▶ **RECORDED INFORMATION**
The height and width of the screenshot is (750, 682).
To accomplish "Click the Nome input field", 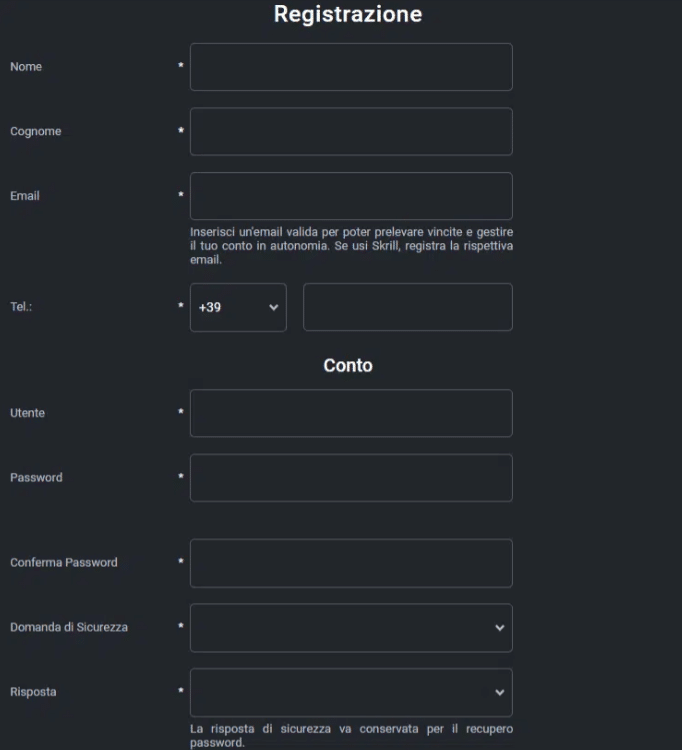I will pos(351,67).
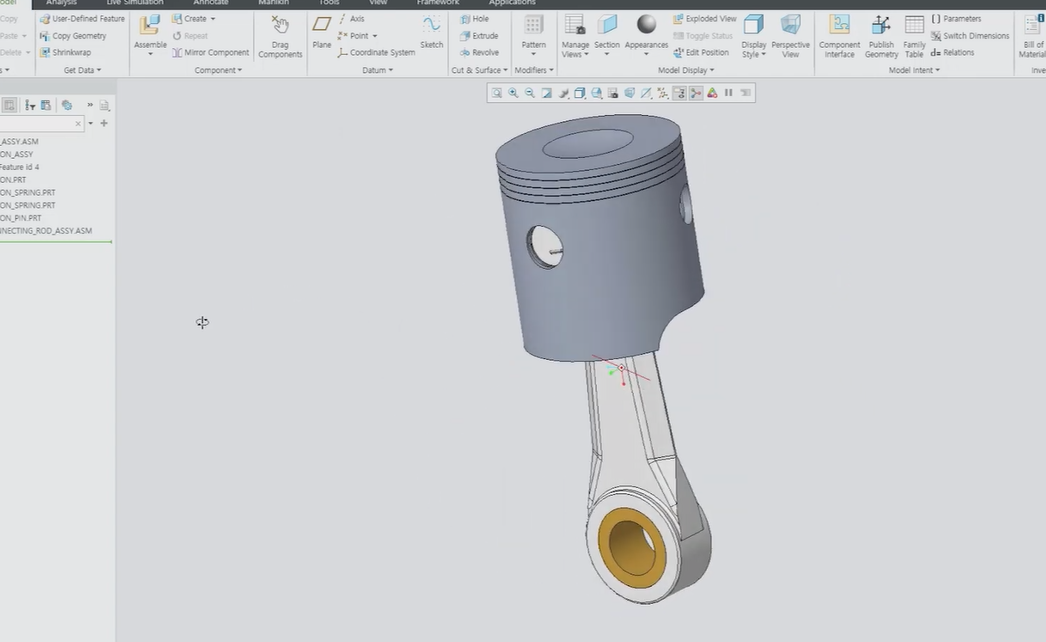Click the Mirror Component button
1046x642 pixels.
coord(210,53)
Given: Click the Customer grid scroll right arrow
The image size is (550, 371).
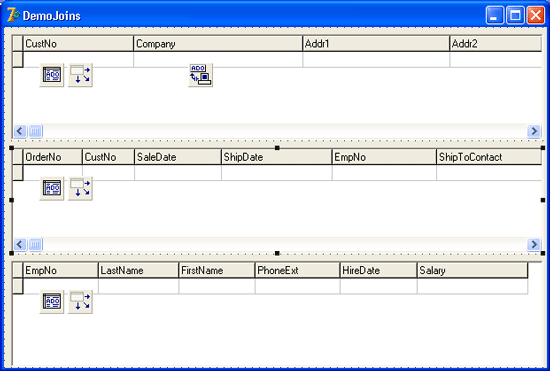Looking at the screenshot, I should [x=534, y=131].
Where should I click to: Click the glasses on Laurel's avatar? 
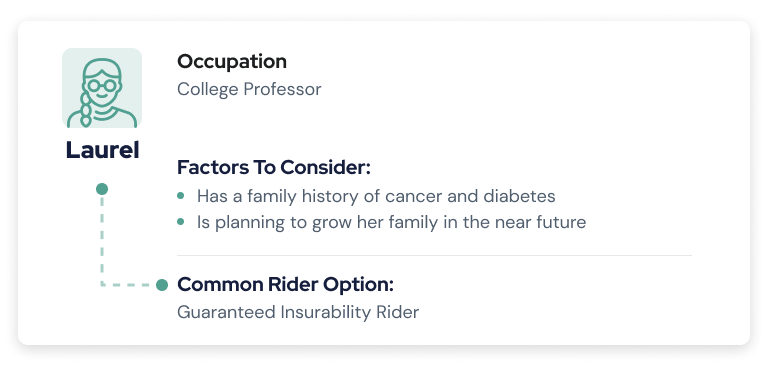[102, 86]
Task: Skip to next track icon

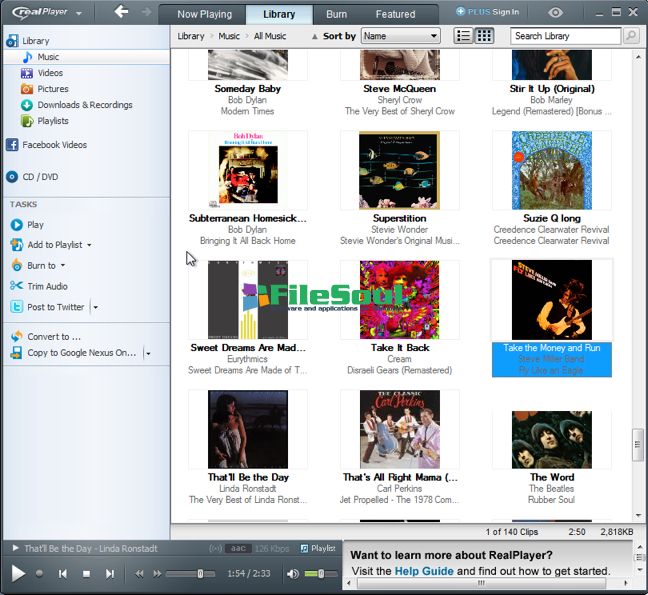Action: pos(110,573)
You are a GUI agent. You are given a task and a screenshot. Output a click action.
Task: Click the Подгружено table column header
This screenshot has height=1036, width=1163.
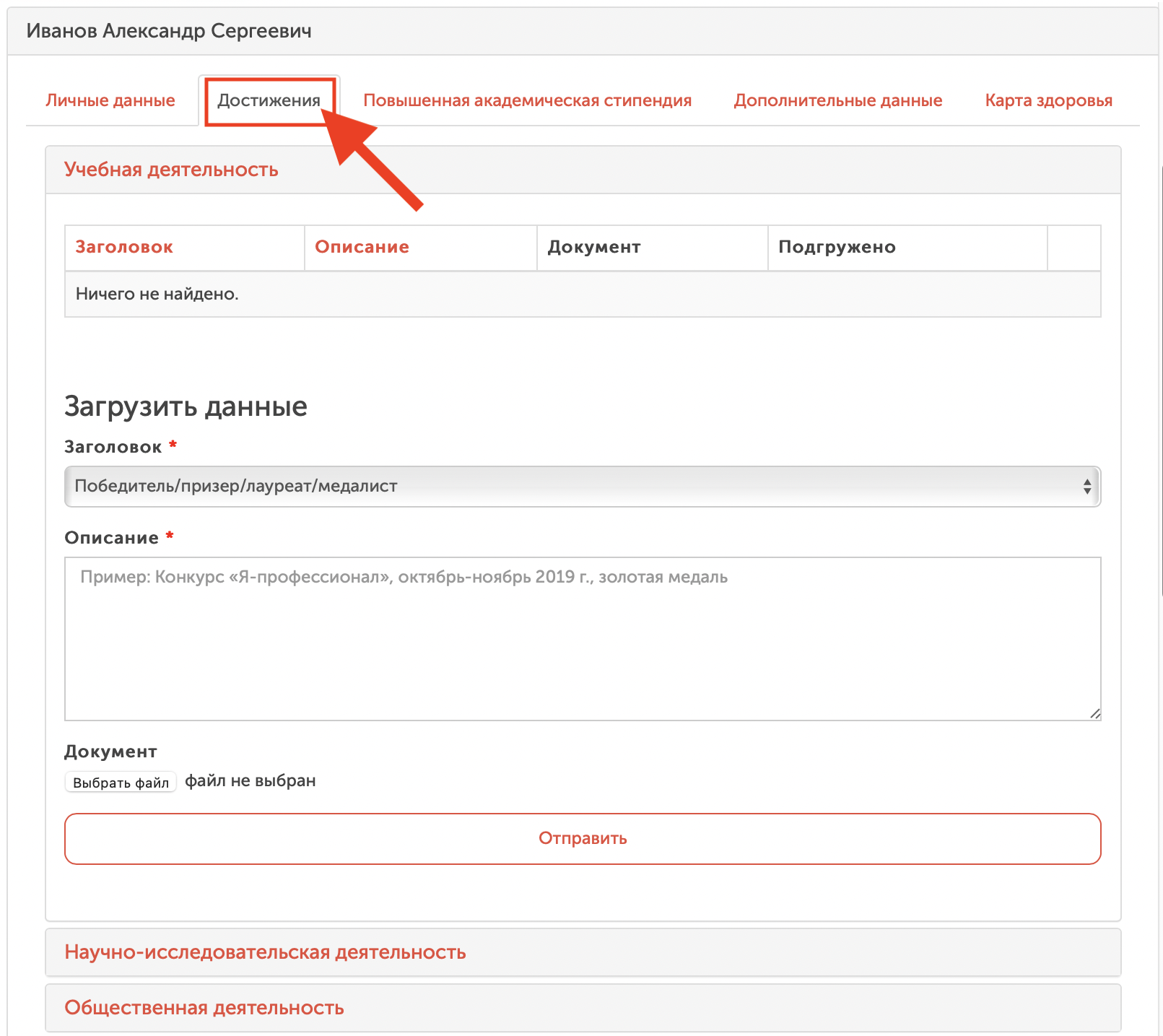(x=837, y=247)
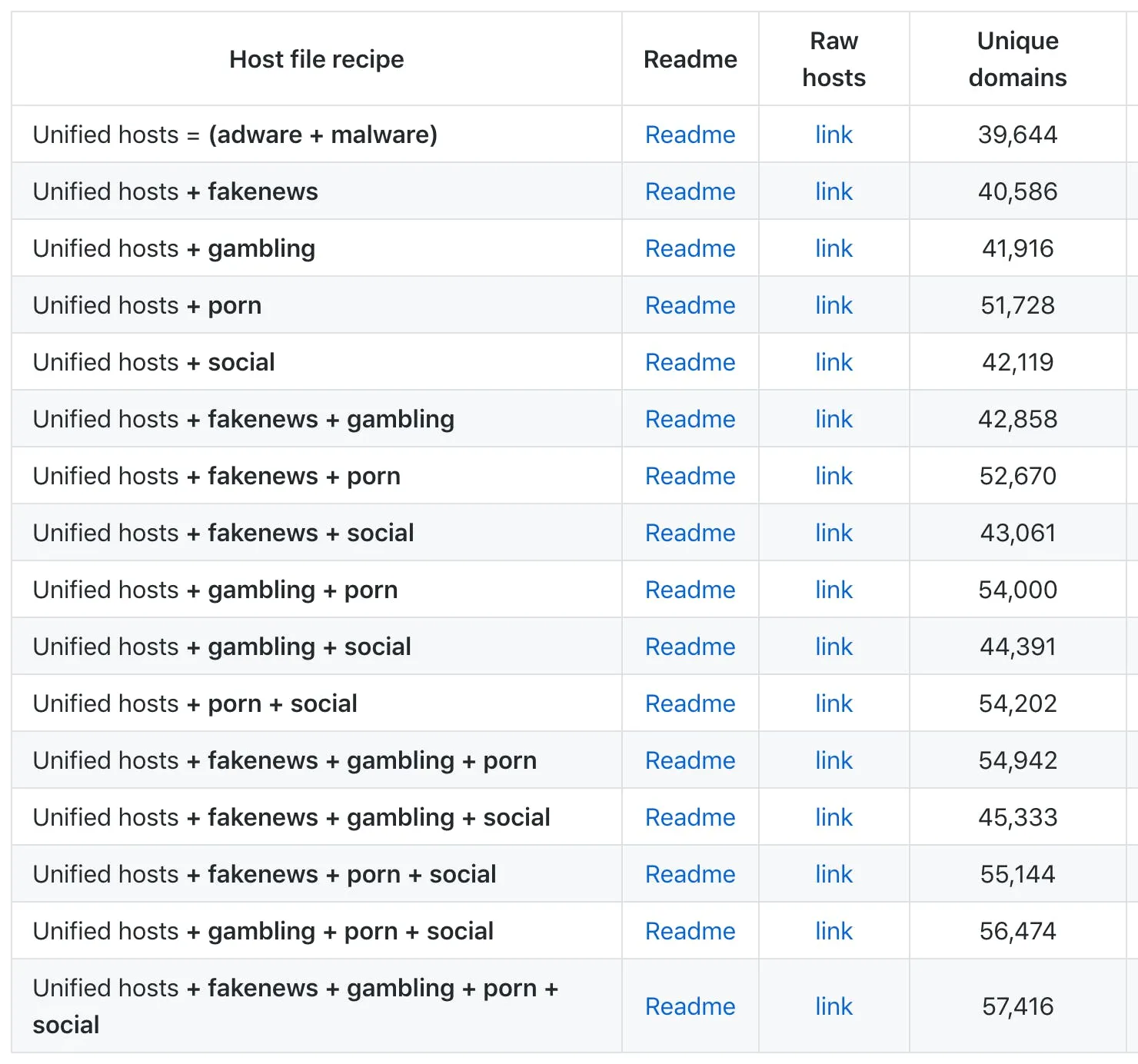The height and width of the screenshot is (1064, 1138).
Task: Open Readme for fakenews + porn recipe
Action: [690, 476]
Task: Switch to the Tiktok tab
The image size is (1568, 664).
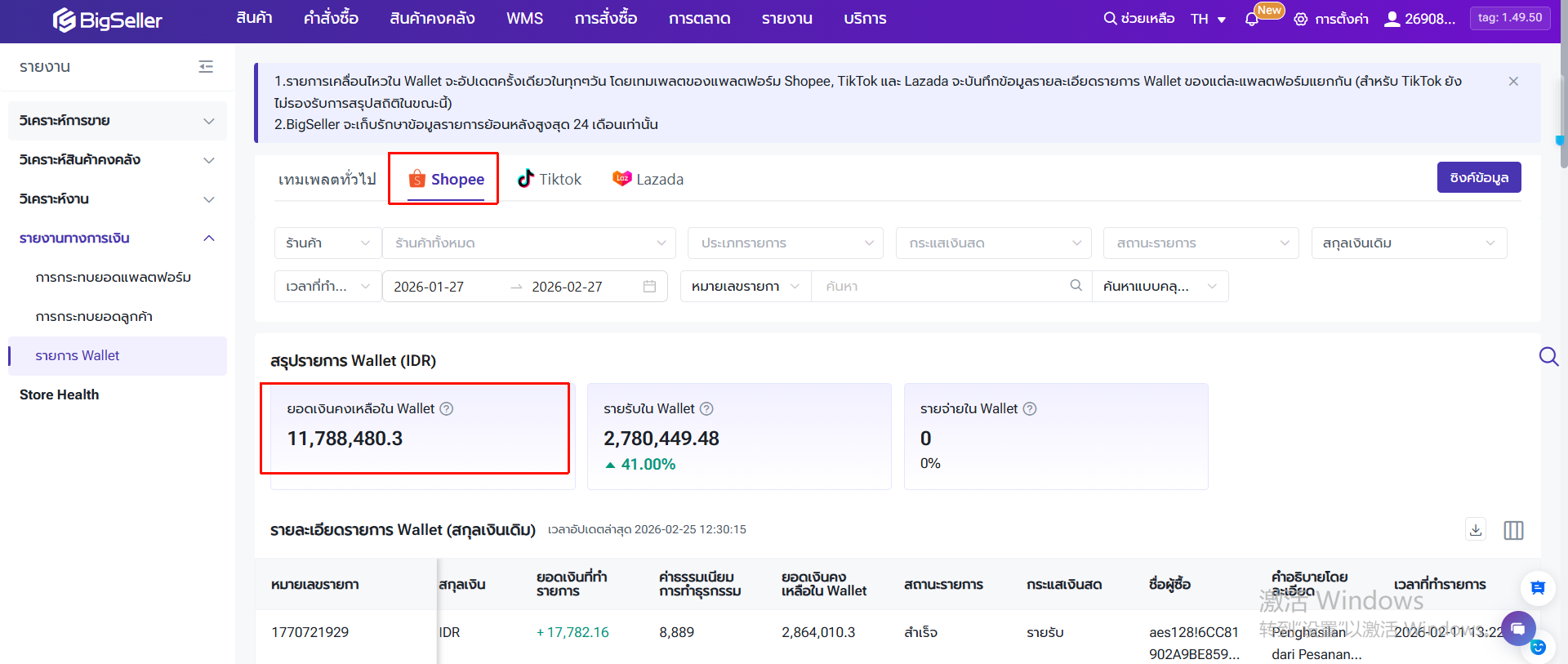Action: click(550, 180)
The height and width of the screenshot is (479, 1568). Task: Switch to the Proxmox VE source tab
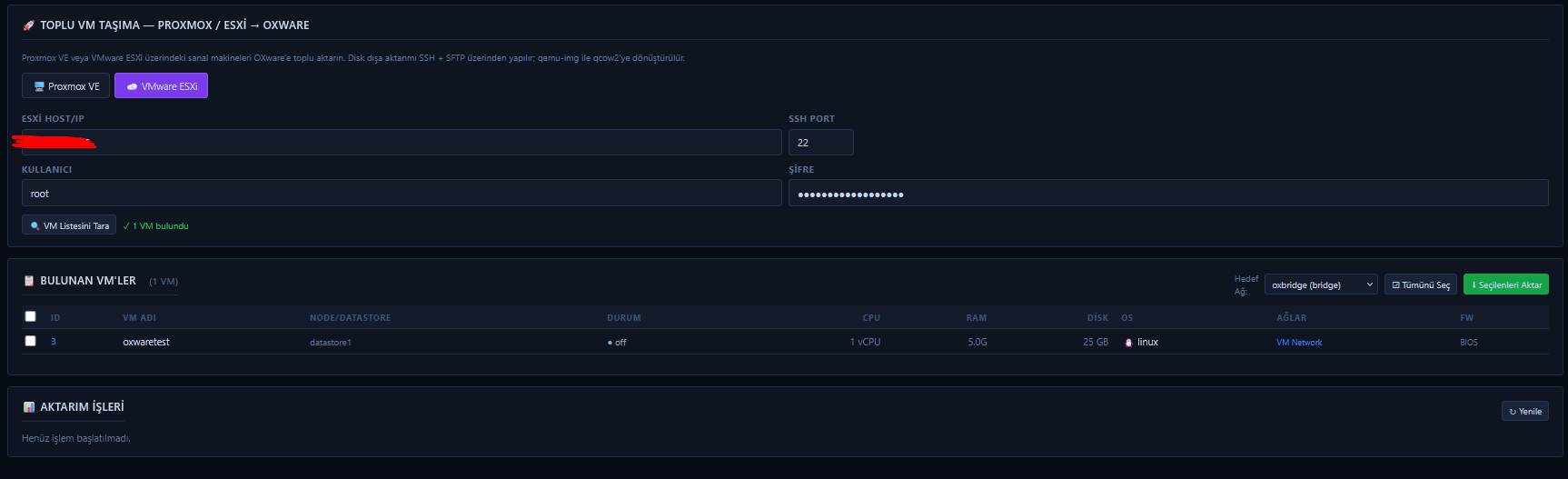[x=65, y=85]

▶ **YOUR TASK**
Print the lines from the line with "Given: Click the" to the end of the data above. Include both ends, exclude the pictures, and add nothing else.

▶ **YOUR SOLUTION**
Given: Click the Customer grid scroll right arrow
The image size is (550, 371).
Looking at the screenshot, I should [x=534, y=131].
Where should I click to: Click the glasses on Laurel's avatar? 
[102, 86]
Task: Skip to next track icon

Action: pos(110,573)
You are a GUI agent. You are given a task and a screenshot. Output a click action.
Task: Click the Подгружено table column header
This screenshot has height=1036, width=1163.
(x=837, y=247)
The height and width of the screenshot is (1064, 1138).
Task: Open Readme for fakenews + porn recipe
Action: [690, 476]
Task: Switch to the Tiktok tab
The image size is (1568, 664).
Action: click(550, 180)
The height and width of the screenshot is (479, 1568). Task: Switch to the Proxmox VE source tab
[x=65, y=85]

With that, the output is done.